SELECTED EXTRACT:
+ + + +

The rains were coming, unusually, and the peaches we’d been monitoring in the burning sun for weeks were flushed and ripe on our neighbour’s tree. She invited us to take as many as we liked because she didn’t want the birds to snaffle these delights. Neither did we, and so in her backyard Griff welcomed me and watched as I took to a loaded branch with a six foot bamboo pole.
Wham! A half a dozen peaches hit the grass below. Griff took three and left me with a mangy selection. Not fair! For a start he had four legs and was way quicker than any of us. And anyway since when did a dog – okay a very loveable Lab – start liking peaches? Well to him they were more than peaches – like balls, they rolled temptingly down the section’s slope.
As the next harvest fell I yelled NO! but it didn’t help. He was winning and so it went until …I growled a deep-throated disapproval. Griff hates getting offside with people, especially ones who play ball with him. And so the final score read: Griff 20, with a consolation prize lick. Me a bucket full. Things had just became peachy again for both of us.
A pun-minded friend about to undergo a colonoscopy, recently received an all encompassing set of pre-procedure instructions, which included this: ‘We will apply to Southern Cross on your behalf so need to do anything from your end’… ( our italics). Bottoms up old chap!
We seem to be all about summer fruit this Miscellany but it’s’ just coincidence. This photo may look as if it has been photo-shopped, but these rather large runaways were a determined bunch.
And anyway, sometimes a fence just gets tired of standing there and generally getting in the way.
So in this particularly welcoming summer, it allowed these three budding apples to flourish in a nearby backyard.
Who cares about grass – it’s inoffensive and everywhere. But the website Spinoff, signalled the beginning of what it said could be a thorny debate about New Zealand’s GE-Free status.

+ + + +

DATA:
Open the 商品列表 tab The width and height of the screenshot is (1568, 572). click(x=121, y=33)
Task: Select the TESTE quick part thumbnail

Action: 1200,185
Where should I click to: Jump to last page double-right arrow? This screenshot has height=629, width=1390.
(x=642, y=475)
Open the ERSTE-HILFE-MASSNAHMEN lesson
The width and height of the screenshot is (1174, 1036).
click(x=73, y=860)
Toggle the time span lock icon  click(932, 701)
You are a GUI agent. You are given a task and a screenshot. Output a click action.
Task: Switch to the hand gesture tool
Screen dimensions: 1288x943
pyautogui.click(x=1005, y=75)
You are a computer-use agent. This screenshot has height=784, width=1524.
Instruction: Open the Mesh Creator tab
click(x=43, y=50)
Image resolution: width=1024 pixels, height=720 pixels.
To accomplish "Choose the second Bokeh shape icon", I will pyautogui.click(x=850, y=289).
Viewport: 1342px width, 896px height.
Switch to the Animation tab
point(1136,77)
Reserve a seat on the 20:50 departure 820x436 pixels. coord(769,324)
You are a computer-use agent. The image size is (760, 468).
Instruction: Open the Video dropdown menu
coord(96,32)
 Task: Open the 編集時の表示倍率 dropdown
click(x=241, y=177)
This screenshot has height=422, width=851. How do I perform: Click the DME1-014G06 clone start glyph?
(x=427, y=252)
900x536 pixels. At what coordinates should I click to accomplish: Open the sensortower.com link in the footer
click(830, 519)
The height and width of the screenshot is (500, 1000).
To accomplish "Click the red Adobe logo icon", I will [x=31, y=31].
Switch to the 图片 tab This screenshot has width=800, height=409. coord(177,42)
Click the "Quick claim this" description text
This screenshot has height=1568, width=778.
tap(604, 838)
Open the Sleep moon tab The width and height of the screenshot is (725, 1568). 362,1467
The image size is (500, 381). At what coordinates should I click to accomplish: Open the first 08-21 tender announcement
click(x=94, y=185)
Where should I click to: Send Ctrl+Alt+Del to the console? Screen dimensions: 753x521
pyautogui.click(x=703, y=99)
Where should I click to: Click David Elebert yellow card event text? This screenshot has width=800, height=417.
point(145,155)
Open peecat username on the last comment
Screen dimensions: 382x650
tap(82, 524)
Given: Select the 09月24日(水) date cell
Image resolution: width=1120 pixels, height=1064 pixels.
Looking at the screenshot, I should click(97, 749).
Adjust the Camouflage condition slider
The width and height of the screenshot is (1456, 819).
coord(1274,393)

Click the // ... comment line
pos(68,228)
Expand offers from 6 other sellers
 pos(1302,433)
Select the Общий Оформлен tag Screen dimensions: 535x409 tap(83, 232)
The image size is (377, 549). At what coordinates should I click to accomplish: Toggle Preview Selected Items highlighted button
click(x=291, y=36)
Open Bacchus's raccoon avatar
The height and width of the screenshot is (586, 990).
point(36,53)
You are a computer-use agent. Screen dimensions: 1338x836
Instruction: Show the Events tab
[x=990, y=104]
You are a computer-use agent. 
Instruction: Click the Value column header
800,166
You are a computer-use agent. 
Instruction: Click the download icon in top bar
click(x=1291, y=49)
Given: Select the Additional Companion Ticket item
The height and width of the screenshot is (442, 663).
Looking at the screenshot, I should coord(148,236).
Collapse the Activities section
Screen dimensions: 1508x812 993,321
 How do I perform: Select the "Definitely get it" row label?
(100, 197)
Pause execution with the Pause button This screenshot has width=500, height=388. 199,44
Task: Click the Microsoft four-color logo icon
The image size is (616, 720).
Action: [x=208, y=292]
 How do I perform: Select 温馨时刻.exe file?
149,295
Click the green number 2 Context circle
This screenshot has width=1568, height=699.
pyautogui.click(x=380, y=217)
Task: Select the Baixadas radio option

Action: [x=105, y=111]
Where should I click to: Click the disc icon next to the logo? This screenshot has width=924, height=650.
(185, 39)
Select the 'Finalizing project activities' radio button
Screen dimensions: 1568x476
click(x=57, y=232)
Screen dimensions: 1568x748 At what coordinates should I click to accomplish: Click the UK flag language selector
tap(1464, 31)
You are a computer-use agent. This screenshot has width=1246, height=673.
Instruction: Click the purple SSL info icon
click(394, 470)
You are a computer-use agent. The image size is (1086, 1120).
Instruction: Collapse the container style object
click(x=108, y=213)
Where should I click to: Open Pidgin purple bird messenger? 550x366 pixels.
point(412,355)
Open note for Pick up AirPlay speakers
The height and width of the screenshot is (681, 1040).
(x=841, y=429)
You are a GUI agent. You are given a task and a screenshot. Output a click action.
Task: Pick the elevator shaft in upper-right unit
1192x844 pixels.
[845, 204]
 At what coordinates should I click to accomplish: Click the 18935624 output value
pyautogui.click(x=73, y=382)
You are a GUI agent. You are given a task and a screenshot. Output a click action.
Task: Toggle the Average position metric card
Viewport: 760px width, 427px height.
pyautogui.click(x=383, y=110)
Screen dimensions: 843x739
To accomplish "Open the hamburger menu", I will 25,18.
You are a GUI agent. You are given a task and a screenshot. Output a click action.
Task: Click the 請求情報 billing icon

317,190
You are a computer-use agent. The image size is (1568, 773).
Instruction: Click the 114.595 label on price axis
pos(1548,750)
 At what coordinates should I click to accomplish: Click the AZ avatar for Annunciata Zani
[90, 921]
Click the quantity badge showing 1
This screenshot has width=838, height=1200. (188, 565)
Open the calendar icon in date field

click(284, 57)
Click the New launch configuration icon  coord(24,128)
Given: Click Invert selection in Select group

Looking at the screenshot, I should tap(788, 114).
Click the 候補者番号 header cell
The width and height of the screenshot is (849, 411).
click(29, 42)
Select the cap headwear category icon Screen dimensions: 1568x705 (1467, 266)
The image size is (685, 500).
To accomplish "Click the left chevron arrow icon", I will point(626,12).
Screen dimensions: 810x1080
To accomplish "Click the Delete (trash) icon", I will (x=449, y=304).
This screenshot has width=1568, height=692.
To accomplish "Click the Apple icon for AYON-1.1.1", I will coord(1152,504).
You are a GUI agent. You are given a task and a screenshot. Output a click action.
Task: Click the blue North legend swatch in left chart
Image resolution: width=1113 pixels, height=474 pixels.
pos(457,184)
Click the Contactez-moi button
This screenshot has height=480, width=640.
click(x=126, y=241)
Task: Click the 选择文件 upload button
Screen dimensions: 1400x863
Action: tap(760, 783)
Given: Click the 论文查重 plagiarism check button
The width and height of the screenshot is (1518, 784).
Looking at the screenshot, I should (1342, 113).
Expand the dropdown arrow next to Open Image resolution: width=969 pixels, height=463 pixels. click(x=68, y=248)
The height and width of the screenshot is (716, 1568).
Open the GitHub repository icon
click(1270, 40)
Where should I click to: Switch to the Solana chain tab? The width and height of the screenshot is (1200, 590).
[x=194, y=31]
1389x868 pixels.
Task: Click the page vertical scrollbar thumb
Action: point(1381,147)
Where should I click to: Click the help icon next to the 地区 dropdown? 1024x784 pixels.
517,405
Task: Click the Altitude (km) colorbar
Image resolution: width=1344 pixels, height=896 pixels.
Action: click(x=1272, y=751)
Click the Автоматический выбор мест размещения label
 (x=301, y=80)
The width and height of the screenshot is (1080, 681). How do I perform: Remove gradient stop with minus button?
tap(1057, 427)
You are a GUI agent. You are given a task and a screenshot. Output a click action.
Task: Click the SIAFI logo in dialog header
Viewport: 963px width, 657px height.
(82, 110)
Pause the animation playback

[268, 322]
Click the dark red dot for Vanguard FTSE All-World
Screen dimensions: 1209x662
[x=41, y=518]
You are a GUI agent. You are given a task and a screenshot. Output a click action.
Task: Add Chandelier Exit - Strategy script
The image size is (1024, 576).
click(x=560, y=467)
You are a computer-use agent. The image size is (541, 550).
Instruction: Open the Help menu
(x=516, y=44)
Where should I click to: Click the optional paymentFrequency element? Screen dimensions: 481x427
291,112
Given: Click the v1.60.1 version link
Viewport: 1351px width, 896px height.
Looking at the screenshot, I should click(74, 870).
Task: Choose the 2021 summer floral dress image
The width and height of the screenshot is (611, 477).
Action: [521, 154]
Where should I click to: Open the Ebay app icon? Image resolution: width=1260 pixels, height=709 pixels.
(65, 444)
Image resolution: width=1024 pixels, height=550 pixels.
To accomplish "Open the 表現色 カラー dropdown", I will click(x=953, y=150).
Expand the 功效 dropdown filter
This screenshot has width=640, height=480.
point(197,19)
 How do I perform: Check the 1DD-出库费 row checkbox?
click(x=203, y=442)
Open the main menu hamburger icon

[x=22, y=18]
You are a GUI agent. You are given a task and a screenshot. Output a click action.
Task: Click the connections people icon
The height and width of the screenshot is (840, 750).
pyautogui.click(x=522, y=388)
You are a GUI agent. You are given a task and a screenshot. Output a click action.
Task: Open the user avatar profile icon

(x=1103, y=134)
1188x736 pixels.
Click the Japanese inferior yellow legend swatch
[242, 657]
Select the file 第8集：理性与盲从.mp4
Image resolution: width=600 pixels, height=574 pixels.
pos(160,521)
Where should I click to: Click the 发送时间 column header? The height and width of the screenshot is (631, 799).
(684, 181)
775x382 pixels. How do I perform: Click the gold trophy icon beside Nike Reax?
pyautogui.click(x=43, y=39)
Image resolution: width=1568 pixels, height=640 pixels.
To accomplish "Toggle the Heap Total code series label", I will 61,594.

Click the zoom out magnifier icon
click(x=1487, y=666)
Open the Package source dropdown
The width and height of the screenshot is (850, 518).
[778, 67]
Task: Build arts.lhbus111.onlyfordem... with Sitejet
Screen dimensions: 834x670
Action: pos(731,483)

+ + + +

SET TASKS:
1: Can you reproduce the peach-harvest miscellany word for word, from "A pun-minded friend" to "a determined bunch."?
2: Would you carry the peach-harvest miscellany on past its final sentence?
This data comes from a separate source, not from the peach-harvest miscellany.

RESULTS OF THE EXERCISE:
1:
A pun-minded friend about to undergo a colonoscopy, recently received an all encompassing set of pre-procedure instructions, which included this: ‘We will apply to Southern Cross on your behalf so need to do anything from your end’… ( our italics). Bottoms up old chap!
We seem to be all about summer fruit this Miscellany but it’s’ just coincidence. This photo may look as if it has been photo-shopped, but these rather large runaways were a determined bunch.

2:
‘In particular, the topic in question is a type of rye grass currently being trialed in the USA, which when eaten by cows could reduce their methane emissions by up to 25%. New Zealand’s output of methane is a significant contributor to our total emissions, and the argument goes that finding ways to reduce that is the best contribution we could make to reducing global emissions. It’s also entirely in line with National’s approach to climate change policy, which they want to have minimal economic impact, and be primarily driven by science and technology, rather than cutting production’.
Coincidentally, a powerful book, The Moth Snowstorm by British author and environmentalist Michael McCarthy mentions how rye grass and Farmer Giles have damaged much of rural England’s diversity.
All across England, rye grass fields began replacing the hay meadows and ancient grazing pastures which had been among the country’s great delights, as they were botanical treasure houses crammed with wild flowers, such as buttercups, red clover, yellow rattle, ox-eyed daisies….and many more, presenting an animated chaos of colour which could dazzle the eye. Abundance at its most enchanting. He added: ‘It is thought that about 97% of them have gone now. In the rye grass which replaced them, there was but one species only: rye grass. It was green concrete as the phrase has it. It had been so heavily fertilised that it out-competed any plant; nothing else could survive. It was known as ‘improvement’ .
Such improvement he wrote, had damaged not only wildflowers but a wide variety of birds which foraged or nested in the meadows. There’s more to grass than we could imagine but hopefully that kind of ‘improvement’ won’t happen here.
In particular, the topic in question is a type of rye grass currently being trialed in the USA, which when eaten by cows could reduce their methane emissions by up to 25%. New Zealand’s output of methane is a significant contributor to our total emissions.
What a week for The Donald who left the Hell of Hanoi and his failed talks with Kim Jung Un, for the withering attacks in Washington from – well just about everybody who mattered.
Still de-cluttering our house here we came across a 1980 edition of Time magazine and it showed a striking Presidential contrast in Newswatch essay by Thomas Griffith who wrote: Already the Press is getting used to the way the President-elect – at least before taking office – stays in seclusion, says nothing or prudently contents himself with brief, non-committal cameo appearances….”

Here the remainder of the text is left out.